EXCERPT TO READ:
German Store Apologizes, Returns Golan Heights Wine to Shelves

YERUSHALAYIM
The main entrance of the KaDeWe department store in Berlin. (Dieter Brügmann)
The main entrance of the KaDeWe department store in Berlin. (Dieter Brügmann)

Bowing to pressure from Israel and within Germany, the department store KaDeWe apologized on Sunday for removing wine produced in the Golan Heights from its shelves and returned them to their places.

Earlier in the day, Israeli Prime Minister Binyamin Netanyahu registered disapproval. “We strongly protest against this step, which is morally, substantively, and historically unacceptable,” Netanyahu said. “We expect the German government, which came out against product labeling, to act on this grave matter.” Netanyahu noted that the same business was originally owned by Jews, and confiscated by the Nazis, part of the anti-Jewish campaign that culminated in the Holocaust. The store at the same time came under fire on social media and received a protest from the Green Party’s Volker Beck, president of the German-Israeli Parliamentary Friendship Group in the Bundestag.

COLLECTED MATERIAL:
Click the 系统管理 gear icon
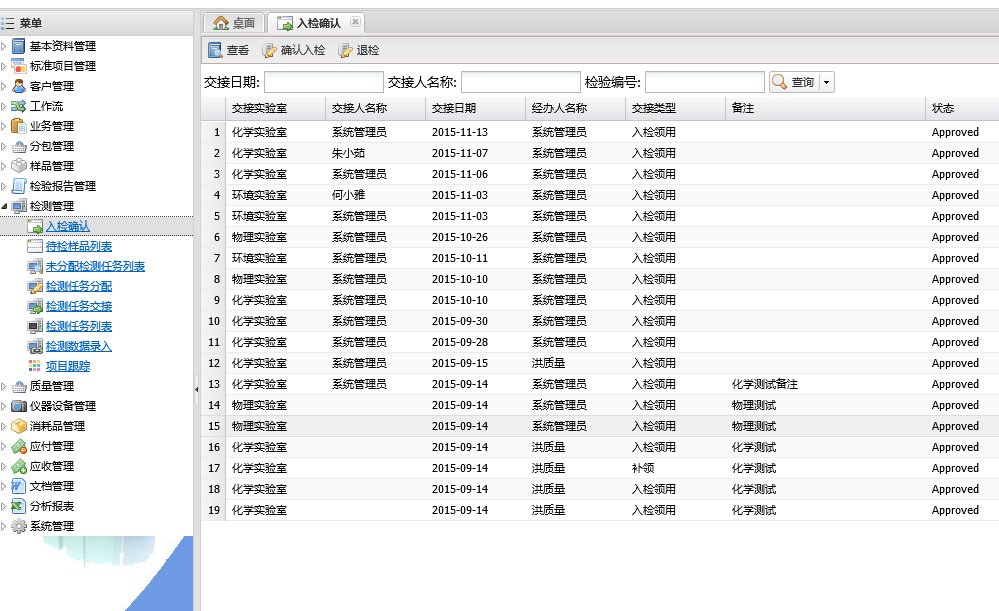999x611 pixels. coord(19,526)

REQUIRED WORK:
1. Decide whether each statement agrees with the KaDeWe article, answering yes or no and quoting the words that decide it: (a) KaDeWe apologized on Sunday; (b) the removed wine came from the West Bank; (c) Volker Beck belongs to the Green Party.
2. According to the KaDeWe article, what post does Volker Beck hold?
3. In the KaDeWe article, rewrite the part that opens with the words containing "German Store Apologizes, Returns" and closes with "to their places.", replacing "department store" with "retailer".
The data has nothing to do with the KaDeWe article.

ANSWERS FOR THE TASKS:
1.
(a) Yes: "the department store KaDeWe apologized on Sunday"
(b) No: "wine produced in the Golan Heights"
(c) Yes: "the Green Party’s Volker Beck"

2. He is president of the German-Israeli Parliamentary Friendship Group in the Bundestag.

3.
German Store Apologizes, Returns Golan Heights Wine to Shelves

YERUSHALAYIM
The main entrance of the KaDeWe retailer in Berlin. (Dieter Brügmann)
The main entrance of the KaDeWe retailer in Berlin. (Dieter Brügmann)

Bowing to pressure from Israel and within Germany, the retailer KaDeWe apologized on Sunday for removing wine produced in the Golan Heights from its shelves and returned them to their places.